**Aim of the exercise:**
Once you have found the line with "Click the Two-step" in the records below, retype it and every line after it to the end exactly, with no pictures and nothing more.

Collected data:
· · · · ·
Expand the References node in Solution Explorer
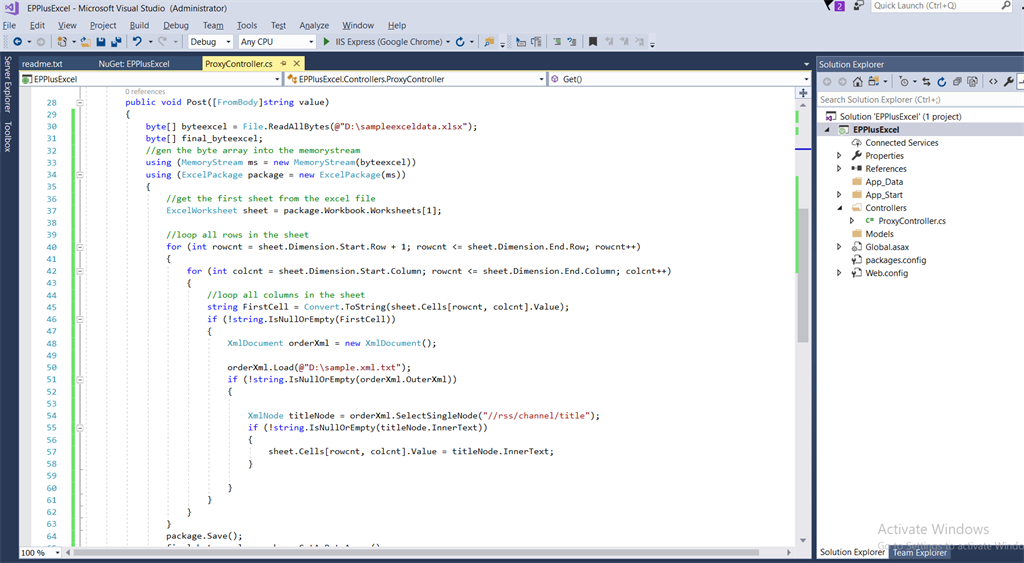Image resolution: width=1024 pixels, height=563 pixels. pos(839,169)
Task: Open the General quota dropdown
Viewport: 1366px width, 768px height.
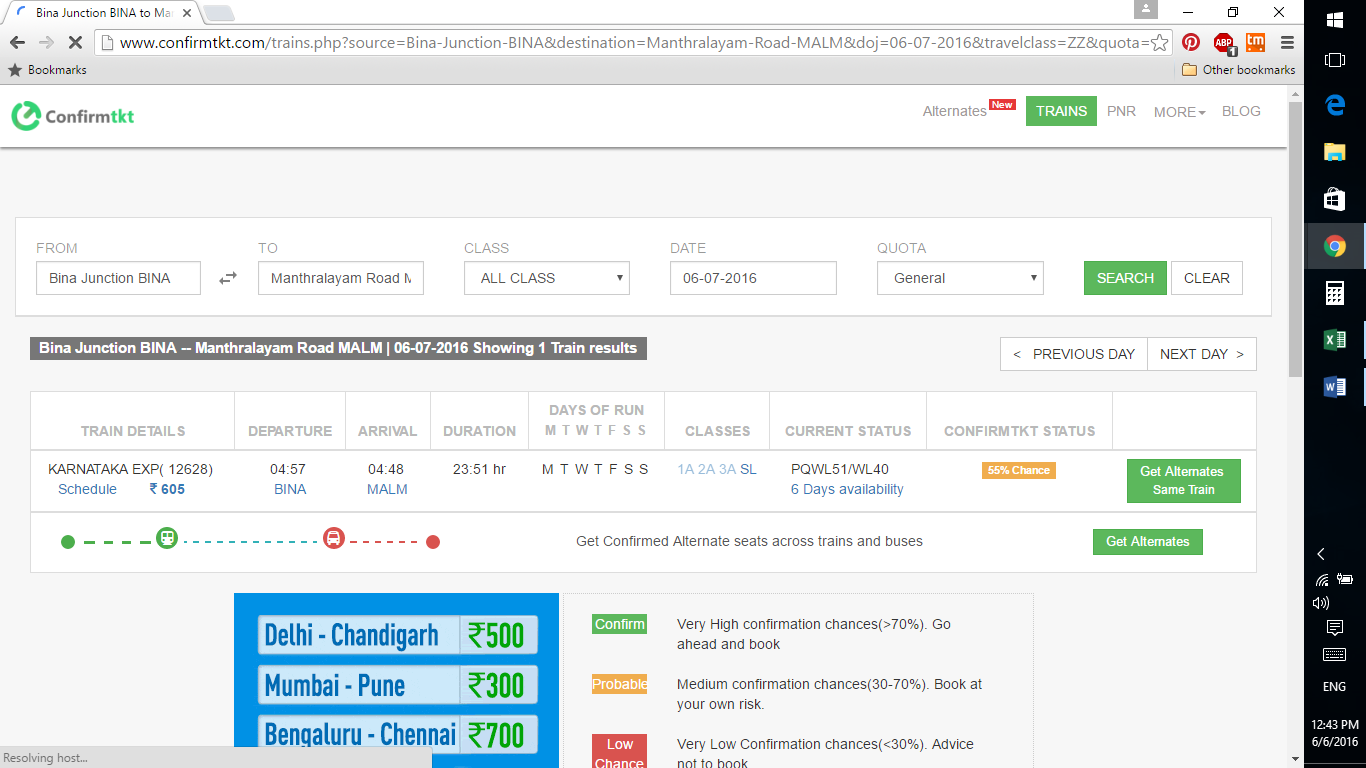Action: click(x=959, y=277)

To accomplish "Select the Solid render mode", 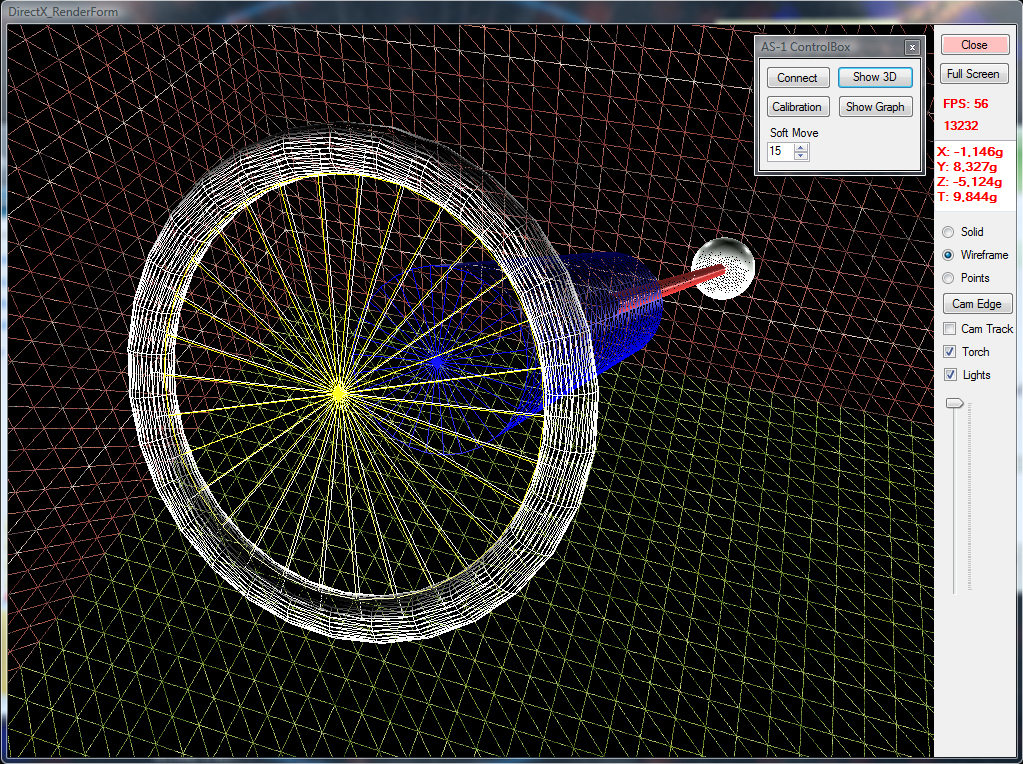I will pos(948,232).
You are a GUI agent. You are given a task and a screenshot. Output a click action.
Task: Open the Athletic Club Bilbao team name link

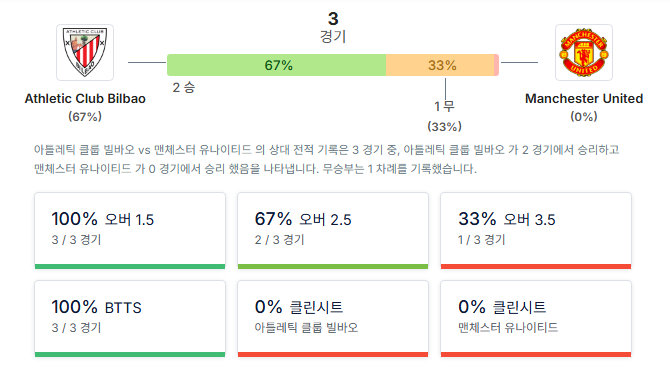85,99
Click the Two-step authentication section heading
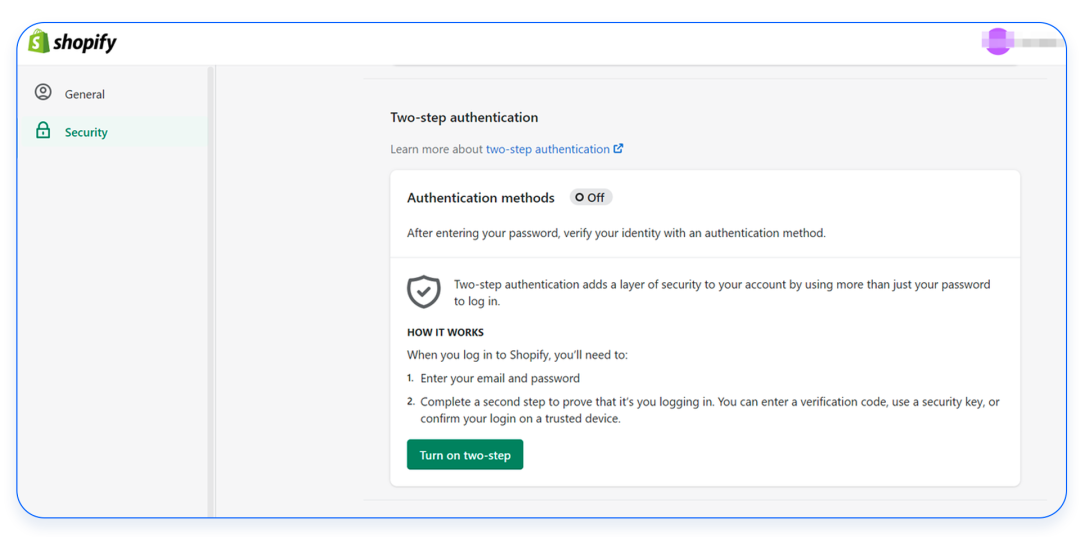This screenshot has width=1080, height=537. click(x=464, y=117)
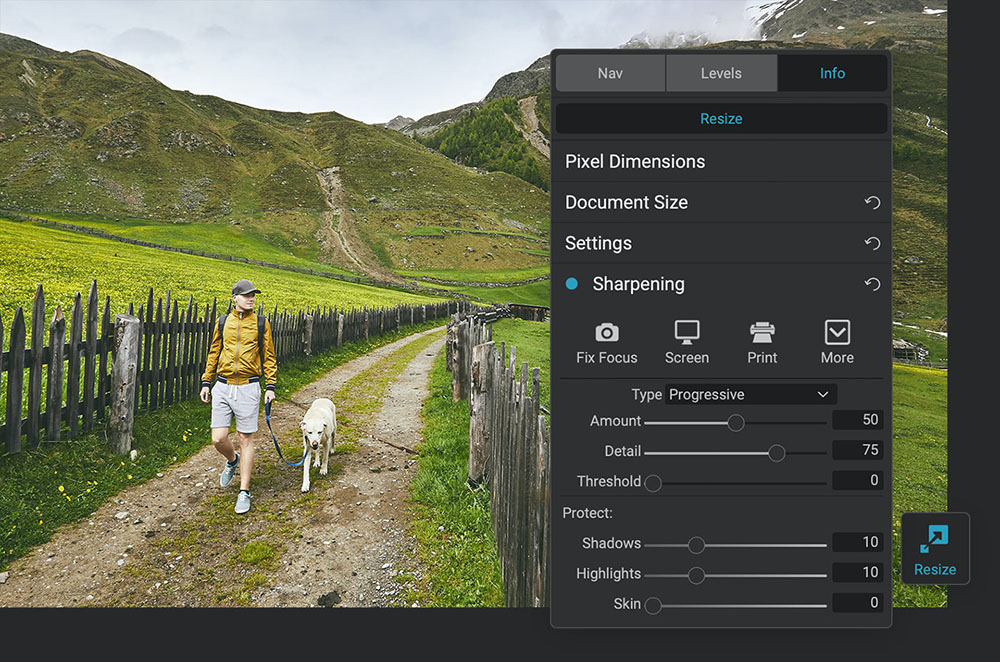Switch to the Nav tab
This screenshot has width=1000, height=662.
point(610,73)
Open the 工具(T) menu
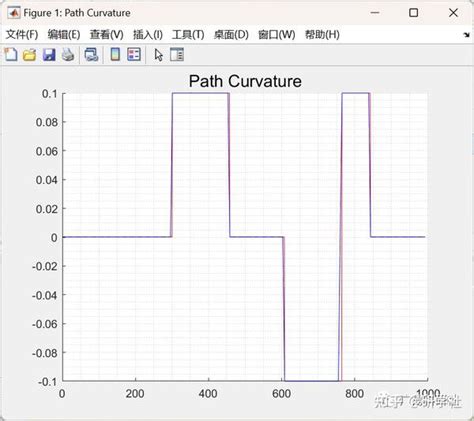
· · · · ·
**Response:**
Click the Two-step authentication section heading
This screenshot has width=1080, height=537. click(x=464, y=117)
Switch to the Nav tab
This screenshot has width=1000, height=662.
point(610,73)
Open the 工具(T) menu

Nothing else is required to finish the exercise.